In aquaculture systems, the main risk factors for FZT infection and transmission include contamination of pond environments with FZT eggs from infected hosts, i.e., humans, cats, dogs, pigs, and fish-eating birds. Factors that promote the diversity and population growth of snail intermediate hosts (families Thiaridae and Bithynidae) also increase risk (1014). In Vietnam, a large proportion of aquaculture production, mainly of cyprinid fishes, originates from small family farms that integrate other agricultural activities. These integrated fish–livestock systems are called VAC systems (in Vietnamese, the word vuon means garden, ao means pond, and chuong means pigpen). Prevalence studies have demonstrated that in Vietnam, these integrated systems pose the highest risk for FZT transmission (12,15). The ponds become contaminated through use of animal, and occasionally human, fecal waste as pond fertilizer and through runoff water from pond banks and adjoining fields. Fish fry (newly hatched fish) are introduced into these ponds at about 2–3 days of age, and when they become juveniles (after 6 weeks), they are transferred to grow-out ponds. Efforts to control snail invasion and their population growth in fish ponds are usually minimal. FZT egg contamination of pond environments and FZT transmission are increased by the practice of feeding fish waste to domestic animals and by the cultural preference for eating raw or inadequately prepared fish dishes (16).
Recent findings from an investigation in northern Vietnam (4,15,17) revealed high rates of FZT transmission, especially in fish nurseries, where FZT prevalence among stocked FZT-free fish fry increased to 14.1%, 48.6%, and 57.8% after 1 week, 4 weeks, and when overwintered in ponds, respectively. The juvenile fish raised in nurseries are eventually transferred to grow-out farms, thereby potentially seeding a large number of grow-out farms with FZTs.
Our study objective was to evaluate the effectiveness of interventions to prevent FZT transmission in nurseries in northern Vietnam. Intervention goals were to reduce FZT egg contamination and to control snail populations in nursery ponds.
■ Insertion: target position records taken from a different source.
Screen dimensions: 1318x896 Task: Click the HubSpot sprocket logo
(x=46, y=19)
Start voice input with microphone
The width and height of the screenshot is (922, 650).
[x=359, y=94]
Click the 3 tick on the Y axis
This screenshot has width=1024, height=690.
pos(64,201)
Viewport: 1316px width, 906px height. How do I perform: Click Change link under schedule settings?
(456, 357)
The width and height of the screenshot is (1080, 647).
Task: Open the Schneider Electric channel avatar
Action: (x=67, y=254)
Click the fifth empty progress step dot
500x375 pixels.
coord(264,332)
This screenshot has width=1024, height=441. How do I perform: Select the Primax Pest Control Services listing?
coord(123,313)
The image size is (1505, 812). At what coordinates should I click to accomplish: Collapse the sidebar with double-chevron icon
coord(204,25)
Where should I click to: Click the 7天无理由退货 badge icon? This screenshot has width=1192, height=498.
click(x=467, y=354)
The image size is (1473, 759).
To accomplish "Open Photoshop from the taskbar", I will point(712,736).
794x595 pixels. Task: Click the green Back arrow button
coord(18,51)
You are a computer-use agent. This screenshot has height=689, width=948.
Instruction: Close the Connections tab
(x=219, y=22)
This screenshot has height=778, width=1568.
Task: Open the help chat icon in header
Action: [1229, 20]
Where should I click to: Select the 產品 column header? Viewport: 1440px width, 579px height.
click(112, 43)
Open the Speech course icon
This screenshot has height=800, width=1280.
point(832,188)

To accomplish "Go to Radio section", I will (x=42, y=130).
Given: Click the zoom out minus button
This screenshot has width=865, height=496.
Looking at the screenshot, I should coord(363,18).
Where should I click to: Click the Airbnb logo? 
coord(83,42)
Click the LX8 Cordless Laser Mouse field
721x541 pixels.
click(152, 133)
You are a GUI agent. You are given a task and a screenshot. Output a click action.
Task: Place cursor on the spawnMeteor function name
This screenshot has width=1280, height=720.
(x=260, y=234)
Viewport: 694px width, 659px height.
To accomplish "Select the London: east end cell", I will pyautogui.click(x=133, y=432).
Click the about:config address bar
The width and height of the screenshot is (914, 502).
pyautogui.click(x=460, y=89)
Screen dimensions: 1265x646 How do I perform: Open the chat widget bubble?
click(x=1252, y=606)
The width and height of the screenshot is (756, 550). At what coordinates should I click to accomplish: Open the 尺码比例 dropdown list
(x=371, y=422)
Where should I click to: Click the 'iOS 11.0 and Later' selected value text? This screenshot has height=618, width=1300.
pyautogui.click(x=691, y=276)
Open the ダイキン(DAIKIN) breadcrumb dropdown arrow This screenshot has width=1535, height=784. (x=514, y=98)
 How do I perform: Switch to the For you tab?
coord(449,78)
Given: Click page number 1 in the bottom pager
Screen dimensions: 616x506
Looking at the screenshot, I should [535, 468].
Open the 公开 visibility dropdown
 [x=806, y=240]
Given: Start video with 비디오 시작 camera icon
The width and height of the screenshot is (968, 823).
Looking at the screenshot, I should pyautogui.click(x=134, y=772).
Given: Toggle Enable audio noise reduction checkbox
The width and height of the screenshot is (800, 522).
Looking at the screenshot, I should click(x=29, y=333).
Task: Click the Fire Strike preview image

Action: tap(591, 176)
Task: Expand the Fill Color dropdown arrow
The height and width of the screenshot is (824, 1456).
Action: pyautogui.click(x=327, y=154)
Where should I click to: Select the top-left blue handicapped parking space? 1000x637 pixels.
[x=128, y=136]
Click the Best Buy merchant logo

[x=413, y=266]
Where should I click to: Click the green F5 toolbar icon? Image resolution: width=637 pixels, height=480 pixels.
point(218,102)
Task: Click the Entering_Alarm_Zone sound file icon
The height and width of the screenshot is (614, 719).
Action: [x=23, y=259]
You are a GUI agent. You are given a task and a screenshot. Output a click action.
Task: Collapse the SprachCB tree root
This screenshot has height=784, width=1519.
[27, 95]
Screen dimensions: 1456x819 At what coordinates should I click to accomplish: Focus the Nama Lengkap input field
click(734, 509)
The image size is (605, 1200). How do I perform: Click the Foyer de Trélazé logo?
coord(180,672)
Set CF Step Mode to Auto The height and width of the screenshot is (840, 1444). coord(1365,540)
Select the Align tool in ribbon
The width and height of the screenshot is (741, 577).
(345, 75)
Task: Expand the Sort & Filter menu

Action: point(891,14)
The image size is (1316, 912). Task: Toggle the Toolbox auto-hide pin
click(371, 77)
The study is the first stage in developing a practical and sustainable program for prevention of FZT infections in aquaculture.
The project objective, planned interventions, and sampling procedures were approved by all participating institutions and their research committees in Vietnam. Risks, rights, and benefits were explained to all participating intervention farmers at the beginning of the project. Farmers were informed that they were free to withdraw from the study at any time. Persons from households associated with nonintervention nurseries were examined at the end of the study, and treatment was provided for free to those with egg counts indicating infection with trematodes. Thus, all household members received the same health benefits.